Commercial transaction volumes are set to rebound as opportunistic buyers look to capitalise on lower prices and a potential cut in interest rates, according to an expert.
Ray White Commercial Head of Research, Vanessa Rader, said the volume levels of 2023 highlighted a change in confidence for the commercial sectors.
“Last year we saw many owners reluctant to transact and adopt a ‘wait and see’ attitude,” Ms Rader said.
“This year, we expect to see an increased need by vendors to bring their assets to market, which will impact turnover levels.
“Encouraging for 2024, the stagnant feel of 2023 will move and sentiment shifts, either positive or negative, will result in property decisions being made and opportunities presenting themselves, resulting in some turnover activity rebound for the year ahead.”
Ms Rader said the office sector could be an asset class that sees transactions begin to rise.
“We saw in 2023 a turnaround in activity for the office sector,” she said.
“This sector was leading the charge in 2022, recording more than 34 per cent of all transactions, and representing close to $23 billion in sales.

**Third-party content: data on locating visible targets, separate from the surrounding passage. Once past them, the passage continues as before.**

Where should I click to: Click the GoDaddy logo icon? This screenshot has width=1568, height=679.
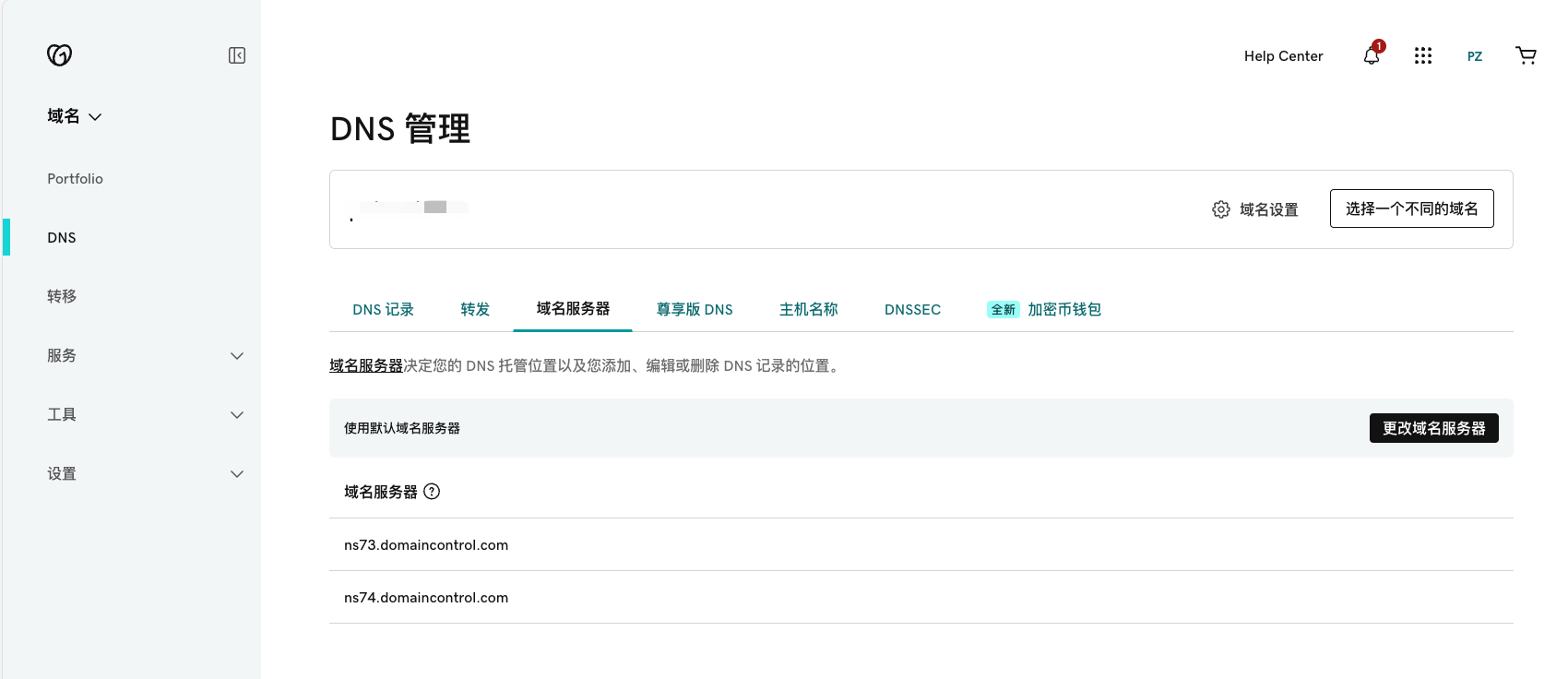[x=59, y=55]
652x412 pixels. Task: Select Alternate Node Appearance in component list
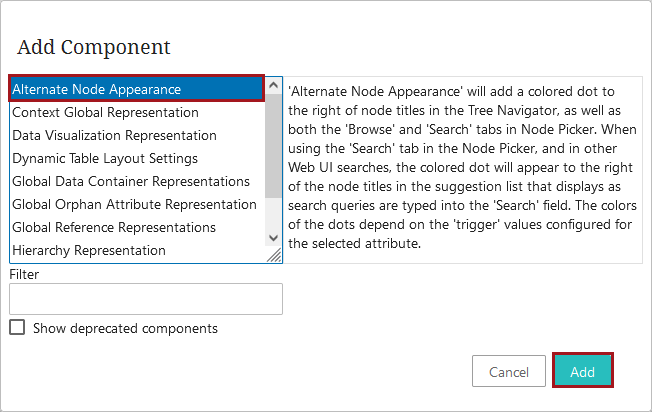137,89
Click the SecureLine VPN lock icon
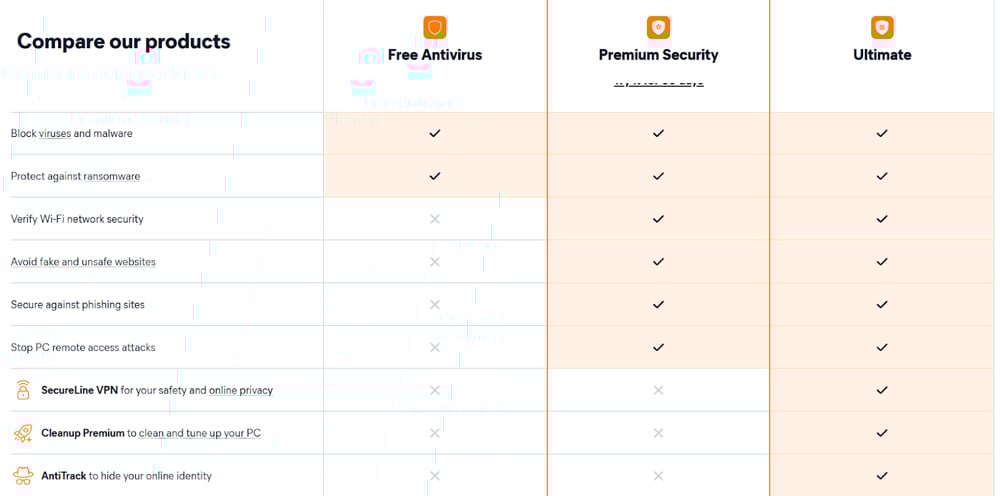The image size is (1000, 496). pos(23,390)
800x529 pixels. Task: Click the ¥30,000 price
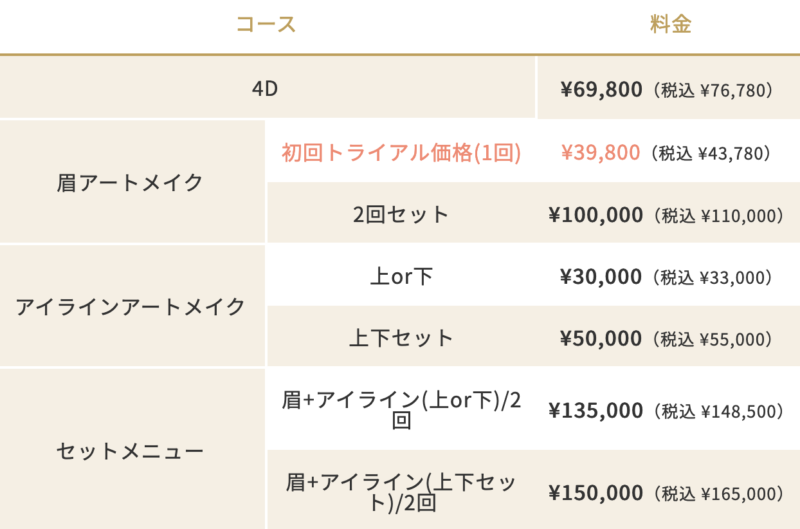[601, 276]
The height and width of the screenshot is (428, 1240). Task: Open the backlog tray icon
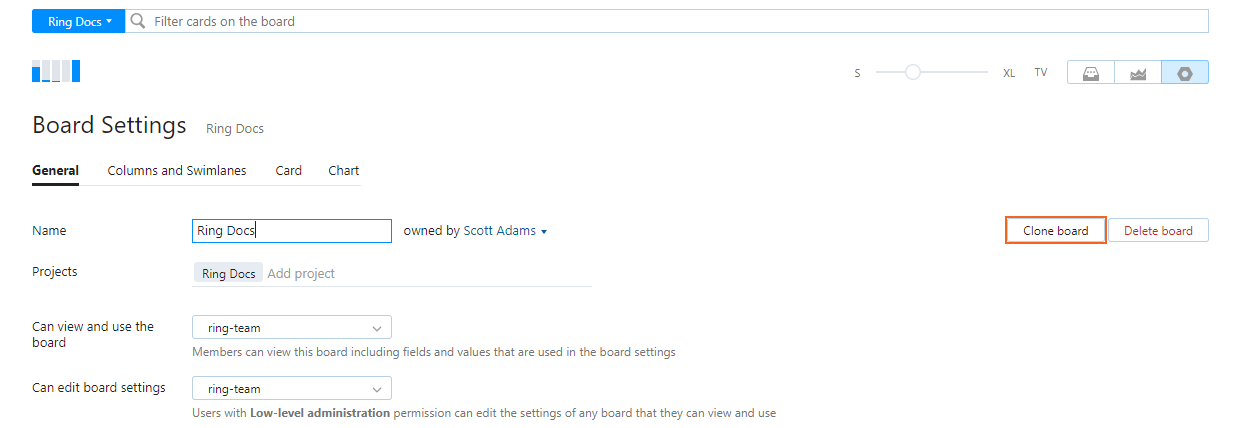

She said as vacancy concerns continue across the office sector, the outlook for this year will continue to be tough for this asset class.
“However, uncertainty surrounding the future of office and yield increases saw this sector go off the boil, reducing volumes to just $10.8 billion.”
“Offshore interest has declined and investment yields are expected to be further pressured upwards until occupancy improves and the outlook for face rents stabilise,” Ms Rader said.
“Opportunistic buyers, however, are likely to seek out assets due to recent price declines in anticipation for the future rebound of the office sector.”
According to Ms Rader, industrial regained its number one position as the most active asset class in 2023, representing 29.4 per cent of all sales.
During 2022, this sat at just 25 per cent, with assets tightly held and larger office transactions dominating total volumes.
“With construction activity remaining limited across the industrial sector, the mismatch in supply and demand has ensured this asset class is one of the more favourable for many investors,” Ms Rader said.
For retail, investment remains robust, representing 21 per cent, with many larger centres changing hands, while a slow down has occurred across the smaller end of the market, with strips, stand alone and bulky good type assets all more difficult to shift.
Ms Rader said until interest rates start to see some relief, this sector is expected to remain subdued.
She said for the alternatives market there was continued investment activity, with transaction volumes growing to more than $4.2 billion, with buyers attracted to the secure, long term income streams.
“Many investors are now more selective when considering these types of investments and are ensuring assets have particular features including a good location and have strong lease covenants,” she said.
“As yield levels grow, values are compressed and greater distressed activity is starting to emerge by less experienced investors who have been navigating these sectors in the last few years.”
Development sites have had a quiet couple of years, and despite the undersupply of residential across most of the country, the inability for some projects to financially ‘stack up’ has resulted in an increased volume of stock come to market according to Ms Rader.
“Receiver sales picked up late last year and are expected to remain a feature this year until we start to see some interest rate declines,” she said.
“Despite these woes the strong performance of the residential sector sparks opportunities within the commercial arena.
“Blocks of units, student accommodation, and build-to-rent assets have growing interest.”